Dichiarazioni, le scadenze 2023

Per chi presenta il modello 730, disponibile la consultazione del precompilato dal 2 maggio, la scadenza 2023 sarebbe fissata al 30 settembre, ma cadendo di sabato si slitta al 2 ottobre.
Per chi presenta invece il modello redditi PF, la data limite è il 30 novembre, ma solo per chi effettua la presentazione in via telematica. Chi dovesse eventualmente ricorrere alla presentazione in forma cartacea, la scadenza è anticipata al 30 giugno.
Questi, va ricordato, sono riferimenti temporali per la presentazione dei dichiarativi, da non confondere con le scadenze di pagamento.

I pagamenti

Chi usufruisce del modello 730 riceverà addebiti o conguagli indicativamente uno o due mesi dopo la presentazione della dichiarazione.
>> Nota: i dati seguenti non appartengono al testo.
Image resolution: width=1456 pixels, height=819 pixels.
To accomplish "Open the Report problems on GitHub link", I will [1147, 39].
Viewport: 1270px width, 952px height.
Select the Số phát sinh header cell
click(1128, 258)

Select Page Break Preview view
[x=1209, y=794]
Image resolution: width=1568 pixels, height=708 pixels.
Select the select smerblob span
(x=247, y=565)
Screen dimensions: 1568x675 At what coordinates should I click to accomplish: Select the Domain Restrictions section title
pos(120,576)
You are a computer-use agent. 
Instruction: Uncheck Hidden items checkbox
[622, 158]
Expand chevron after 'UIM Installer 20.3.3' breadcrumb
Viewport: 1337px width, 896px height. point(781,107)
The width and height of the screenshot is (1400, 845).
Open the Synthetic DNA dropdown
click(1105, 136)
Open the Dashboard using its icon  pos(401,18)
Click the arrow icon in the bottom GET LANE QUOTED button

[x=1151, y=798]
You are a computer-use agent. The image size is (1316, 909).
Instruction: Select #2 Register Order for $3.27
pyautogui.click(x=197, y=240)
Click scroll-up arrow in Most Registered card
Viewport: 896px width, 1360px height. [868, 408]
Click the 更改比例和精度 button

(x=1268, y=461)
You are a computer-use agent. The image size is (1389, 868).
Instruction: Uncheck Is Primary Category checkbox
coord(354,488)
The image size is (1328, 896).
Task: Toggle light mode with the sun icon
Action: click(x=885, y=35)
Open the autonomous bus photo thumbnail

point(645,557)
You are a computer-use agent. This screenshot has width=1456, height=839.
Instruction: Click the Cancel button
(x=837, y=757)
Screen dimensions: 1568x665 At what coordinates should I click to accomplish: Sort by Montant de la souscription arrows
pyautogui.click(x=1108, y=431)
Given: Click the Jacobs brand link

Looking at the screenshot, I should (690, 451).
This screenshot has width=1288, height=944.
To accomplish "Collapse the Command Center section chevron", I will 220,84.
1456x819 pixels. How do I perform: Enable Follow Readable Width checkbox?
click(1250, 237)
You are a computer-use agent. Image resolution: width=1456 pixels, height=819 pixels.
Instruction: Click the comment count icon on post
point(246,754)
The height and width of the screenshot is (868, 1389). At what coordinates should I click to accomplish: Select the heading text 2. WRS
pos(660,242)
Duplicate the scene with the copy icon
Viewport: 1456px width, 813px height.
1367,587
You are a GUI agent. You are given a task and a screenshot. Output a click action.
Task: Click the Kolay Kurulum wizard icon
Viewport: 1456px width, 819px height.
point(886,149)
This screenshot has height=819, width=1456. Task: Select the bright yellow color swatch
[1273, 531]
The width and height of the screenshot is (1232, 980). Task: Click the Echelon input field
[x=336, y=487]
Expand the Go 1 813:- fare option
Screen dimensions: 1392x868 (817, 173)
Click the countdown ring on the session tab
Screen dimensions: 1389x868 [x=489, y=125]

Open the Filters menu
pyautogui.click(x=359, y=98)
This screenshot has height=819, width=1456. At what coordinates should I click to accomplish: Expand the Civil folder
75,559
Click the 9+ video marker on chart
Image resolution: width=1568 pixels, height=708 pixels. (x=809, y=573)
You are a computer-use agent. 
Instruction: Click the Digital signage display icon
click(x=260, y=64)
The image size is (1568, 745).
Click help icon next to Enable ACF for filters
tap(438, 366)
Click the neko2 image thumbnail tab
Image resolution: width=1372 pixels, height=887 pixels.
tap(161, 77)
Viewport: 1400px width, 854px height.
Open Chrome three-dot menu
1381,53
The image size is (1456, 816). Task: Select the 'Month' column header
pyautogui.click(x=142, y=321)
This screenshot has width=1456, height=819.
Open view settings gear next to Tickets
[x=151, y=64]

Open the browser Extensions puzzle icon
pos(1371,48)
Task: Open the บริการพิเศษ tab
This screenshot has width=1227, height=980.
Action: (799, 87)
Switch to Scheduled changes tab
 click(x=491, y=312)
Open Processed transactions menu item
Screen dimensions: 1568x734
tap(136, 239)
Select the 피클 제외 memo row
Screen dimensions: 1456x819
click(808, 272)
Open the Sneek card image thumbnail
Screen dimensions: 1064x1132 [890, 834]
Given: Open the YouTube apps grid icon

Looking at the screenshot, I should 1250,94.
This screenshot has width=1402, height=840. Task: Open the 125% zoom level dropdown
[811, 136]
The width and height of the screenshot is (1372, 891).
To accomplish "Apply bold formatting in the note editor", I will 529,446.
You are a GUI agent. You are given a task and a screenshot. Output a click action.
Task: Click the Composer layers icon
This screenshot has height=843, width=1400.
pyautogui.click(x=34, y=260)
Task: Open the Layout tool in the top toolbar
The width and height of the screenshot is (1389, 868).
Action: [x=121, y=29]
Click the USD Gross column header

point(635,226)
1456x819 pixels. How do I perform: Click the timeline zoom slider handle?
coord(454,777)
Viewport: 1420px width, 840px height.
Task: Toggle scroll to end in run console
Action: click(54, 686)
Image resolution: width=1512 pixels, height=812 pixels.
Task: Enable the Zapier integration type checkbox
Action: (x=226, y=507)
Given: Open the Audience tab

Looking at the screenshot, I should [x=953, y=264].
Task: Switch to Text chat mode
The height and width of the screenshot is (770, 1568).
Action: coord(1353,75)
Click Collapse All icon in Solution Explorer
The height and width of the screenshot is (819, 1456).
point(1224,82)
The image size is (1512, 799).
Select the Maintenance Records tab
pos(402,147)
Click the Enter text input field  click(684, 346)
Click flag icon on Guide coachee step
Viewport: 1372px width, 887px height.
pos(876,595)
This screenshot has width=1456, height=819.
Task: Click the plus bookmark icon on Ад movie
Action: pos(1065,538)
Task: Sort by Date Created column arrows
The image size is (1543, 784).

Per i dipendenti di solito è un mese, salvo mancanza di capienza Irpef in capo al sostituto d’imposta.
Viceversa, per chi utilizza il modello Redditi PF i casi sono due:
a) in caso di credito fiscale, questo verrà esposto in dichiarazione per essere riportato all’anno successivo non generando nessun beneficio monetario immediato per il contribuente. Il credito può eventualmente essere chiesto a rimborso, ma i tempi di accredito non sono rapidissimi;
b) in caso di debito fiscale, questo dovrà essere versato tramite F24. Le scadenze per il 2023 sono:
30/06/2023, saldo 2022 e primo acconto 2023 (40% dell’imposta 2022)
30/11/2023, secondo acconto 2023 (60% dell’imposta 2022)

La prima scadenza può essere differita di 30 giorni o rateizzata fino a novembre, in entrambi i casi integrando gli importi con gli interessi. Non è possibile rateizzare il secondo acconto.